**Excerpted records:**
___

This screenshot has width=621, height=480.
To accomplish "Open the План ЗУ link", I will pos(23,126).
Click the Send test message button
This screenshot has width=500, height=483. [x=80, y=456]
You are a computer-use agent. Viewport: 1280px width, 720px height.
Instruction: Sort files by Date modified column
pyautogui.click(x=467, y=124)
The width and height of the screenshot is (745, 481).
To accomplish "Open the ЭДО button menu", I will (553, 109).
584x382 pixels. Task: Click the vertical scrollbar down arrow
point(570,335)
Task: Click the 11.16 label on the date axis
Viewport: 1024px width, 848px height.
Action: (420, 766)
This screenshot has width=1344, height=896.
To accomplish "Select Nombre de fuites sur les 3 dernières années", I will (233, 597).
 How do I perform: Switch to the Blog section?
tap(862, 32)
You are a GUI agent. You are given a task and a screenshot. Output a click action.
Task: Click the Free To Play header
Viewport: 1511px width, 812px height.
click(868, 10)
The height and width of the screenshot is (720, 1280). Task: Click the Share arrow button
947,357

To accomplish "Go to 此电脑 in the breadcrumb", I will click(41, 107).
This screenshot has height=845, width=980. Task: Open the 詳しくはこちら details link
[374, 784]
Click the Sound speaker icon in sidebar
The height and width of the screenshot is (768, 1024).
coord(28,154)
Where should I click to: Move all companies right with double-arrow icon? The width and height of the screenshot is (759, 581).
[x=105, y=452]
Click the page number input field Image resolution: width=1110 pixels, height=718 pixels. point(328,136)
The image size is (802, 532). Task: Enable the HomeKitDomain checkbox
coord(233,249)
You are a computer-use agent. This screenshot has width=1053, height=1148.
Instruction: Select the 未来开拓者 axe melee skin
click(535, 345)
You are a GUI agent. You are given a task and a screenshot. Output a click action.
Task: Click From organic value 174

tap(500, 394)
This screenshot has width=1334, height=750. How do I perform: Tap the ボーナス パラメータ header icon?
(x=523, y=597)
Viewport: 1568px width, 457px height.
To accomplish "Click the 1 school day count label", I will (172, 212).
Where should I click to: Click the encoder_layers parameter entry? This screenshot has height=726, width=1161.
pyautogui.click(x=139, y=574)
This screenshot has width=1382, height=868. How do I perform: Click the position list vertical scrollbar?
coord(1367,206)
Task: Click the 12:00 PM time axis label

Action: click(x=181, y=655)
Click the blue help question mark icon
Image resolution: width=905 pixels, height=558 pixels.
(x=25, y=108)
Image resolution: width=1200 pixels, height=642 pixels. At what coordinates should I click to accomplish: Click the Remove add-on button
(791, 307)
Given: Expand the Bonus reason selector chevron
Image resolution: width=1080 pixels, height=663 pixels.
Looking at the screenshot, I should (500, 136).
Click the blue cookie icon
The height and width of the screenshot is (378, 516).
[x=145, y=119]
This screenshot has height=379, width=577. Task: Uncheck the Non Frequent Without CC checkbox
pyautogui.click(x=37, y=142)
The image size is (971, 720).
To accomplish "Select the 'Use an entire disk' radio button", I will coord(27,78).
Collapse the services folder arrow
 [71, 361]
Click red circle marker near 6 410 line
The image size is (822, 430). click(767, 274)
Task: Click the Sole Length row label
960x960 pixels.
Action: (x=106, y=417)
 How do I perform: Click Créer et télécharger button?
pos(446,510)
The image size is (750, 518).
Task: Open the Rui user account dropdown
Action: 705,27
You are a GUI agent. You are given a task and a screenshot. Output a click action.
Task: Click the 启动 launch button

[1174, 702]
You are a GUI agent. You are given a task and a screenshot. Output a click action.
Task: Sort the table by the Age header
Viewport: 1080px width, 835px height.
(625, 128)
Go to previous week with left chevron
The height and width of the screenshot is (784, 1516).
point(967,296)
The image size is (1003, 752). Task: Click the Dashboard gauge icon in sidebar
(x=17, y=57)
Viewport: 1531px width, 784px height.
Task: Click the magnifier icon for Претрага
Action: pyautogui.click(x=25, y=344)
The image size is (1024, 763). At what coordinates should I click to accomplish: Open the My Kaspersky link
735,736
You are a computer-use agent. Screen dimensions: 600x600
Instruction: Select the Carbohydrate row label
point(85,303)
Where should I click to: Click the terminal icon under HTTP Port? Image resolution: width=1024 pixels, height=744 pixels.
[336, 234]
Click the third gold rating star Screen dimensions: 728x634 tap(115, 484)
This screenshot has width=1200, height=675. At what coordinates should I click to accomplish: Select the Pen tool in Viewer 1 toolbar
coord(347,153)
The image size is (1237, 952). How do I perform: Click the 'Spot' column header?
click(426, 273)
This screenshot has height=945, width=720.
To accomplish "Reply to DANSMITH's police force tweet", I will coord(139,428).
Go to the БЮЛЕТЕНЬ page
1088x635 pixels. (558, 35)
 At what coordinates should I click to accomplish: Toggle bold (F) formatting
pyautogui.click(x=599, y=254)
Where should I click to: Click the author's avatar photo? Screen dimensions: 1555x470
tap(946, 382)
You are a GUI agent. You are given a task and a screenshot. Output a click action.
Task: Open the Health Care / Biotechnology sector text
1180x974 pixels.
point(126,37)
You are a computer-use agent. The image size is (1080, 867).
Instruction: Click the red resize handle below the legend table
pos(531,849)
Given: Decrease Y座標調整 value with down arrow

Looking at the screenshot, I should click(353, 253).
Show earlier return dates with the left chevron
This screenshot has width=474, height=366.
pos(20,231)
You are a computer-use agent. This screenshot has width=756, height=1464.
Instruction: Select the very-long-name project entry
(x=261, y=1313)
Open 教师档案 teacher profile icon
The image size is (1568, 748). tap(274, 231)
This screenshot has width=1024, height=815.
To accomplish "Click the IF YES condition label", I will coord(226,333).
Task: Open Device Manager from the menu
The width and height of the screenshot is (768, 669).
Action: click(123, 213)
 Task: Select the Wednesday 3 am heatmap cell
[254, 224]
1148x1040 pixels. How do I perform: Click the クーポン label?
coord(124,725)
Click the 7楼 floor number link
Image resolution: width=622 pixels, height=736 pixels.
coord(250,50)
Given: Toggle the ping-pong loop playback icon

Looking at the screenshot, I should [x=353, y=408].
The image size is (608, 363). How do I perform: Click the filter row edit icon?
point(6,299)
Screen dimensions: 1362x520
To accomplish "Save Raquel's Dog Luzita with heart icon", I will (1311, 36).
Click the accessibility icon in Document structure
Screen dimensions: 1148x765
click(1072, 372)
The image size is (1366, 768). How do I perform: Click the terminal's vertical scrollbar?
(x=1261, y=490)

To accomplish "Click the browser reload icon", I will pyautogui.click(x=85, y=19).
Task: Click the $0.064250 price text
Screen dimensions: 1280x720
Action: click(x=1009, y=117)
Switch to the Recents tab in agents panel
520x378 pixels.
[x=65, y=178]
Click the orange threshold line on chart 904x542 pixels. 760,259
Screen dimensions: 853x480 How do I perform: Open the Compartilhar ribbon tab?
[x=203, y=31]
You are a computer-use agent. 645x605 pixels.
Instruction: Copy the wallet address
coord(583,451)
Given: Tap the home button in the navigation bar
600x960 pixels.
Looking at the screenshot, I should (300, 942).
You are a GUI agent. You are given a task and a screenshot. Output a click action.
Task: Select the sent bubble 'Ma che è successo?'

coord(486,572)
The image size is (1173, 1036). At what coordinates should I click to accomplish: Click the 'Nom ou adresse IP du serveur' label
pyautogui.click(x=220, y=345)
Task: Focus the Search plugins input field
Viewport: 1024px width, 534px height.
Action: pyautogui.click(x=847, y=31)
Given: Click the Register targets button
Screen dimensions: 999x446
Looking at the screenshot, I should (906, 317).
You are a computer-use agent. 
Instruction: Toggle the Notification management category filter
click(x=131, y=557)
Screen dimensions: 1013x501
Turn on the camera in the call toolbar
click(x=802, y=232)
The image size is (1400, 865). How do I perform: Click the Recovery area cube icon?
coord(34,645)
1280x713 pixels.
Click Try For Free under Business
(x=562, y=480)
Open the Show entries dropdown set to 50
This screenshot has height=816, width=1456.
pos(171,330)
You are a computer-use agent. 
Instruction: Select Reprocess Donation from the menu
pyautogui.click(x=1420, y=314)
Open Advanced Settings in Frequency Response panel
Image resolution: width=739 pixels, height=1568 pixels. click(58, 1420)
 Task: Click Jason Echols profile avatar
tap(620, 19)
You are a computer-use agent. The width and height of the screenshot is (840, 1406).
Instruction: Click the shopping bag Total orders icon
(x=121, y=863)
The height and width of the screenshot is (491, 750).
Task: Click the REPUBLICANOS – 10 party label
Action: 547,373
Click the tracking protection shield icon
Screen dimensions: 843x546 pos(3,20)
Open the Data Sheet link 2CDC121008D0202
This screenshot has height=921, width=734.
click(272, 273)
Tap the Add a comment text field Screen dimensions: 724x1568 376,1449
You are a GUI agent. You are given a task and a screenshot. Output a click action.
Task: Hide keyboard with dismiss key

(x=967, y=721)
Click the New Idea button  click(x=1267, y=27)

___

**Directions for this task:** Take exactly the lines from the one containing "Viewport: 1024px width, 534px height." through the one containing "You are a computer-use agent. The width" in the data above, and output them with nothing added.

**Task result:**
Viewport: 1024px width, 534px height.
Action: pyautogui.click(x=847, y=31)
Given: Click the Register targets button
Screen dimensions: 999x446
Looking at the screenshot, I should (906, 317).
You are a computer-use agent. 
Instruction: Toggle the Notification management category filter
click(x=131, y=557)
Screen dimensions: 1013x501
Turn on the camera in the call toolbar
click(x=802, y=232)
The image size is (1400, 865). How do I perform: Click the Recovery area cube icon?
coord(34,645)
1280x713 pixels.
Click Try For Free under Business
(x=562, y=480)
Open the Show entries dropdown set to 50
This screenshot has height=816, width=1456.
pos(171,330)
You are a computer-use agent. 
Instruction: Select Reprocess Donation from the menu
pyautogui.click(x=1420, y=314)
Open Advanced Settings in Frequency Response panel
Image resolution: width=739 pixels, height=1568 pixels. click(58, 1420)
 Task: Click Jason Echols profile avatar
tap(620, 19)
You are a computer-use agent. The width and height of the screenshot is (840, 1406).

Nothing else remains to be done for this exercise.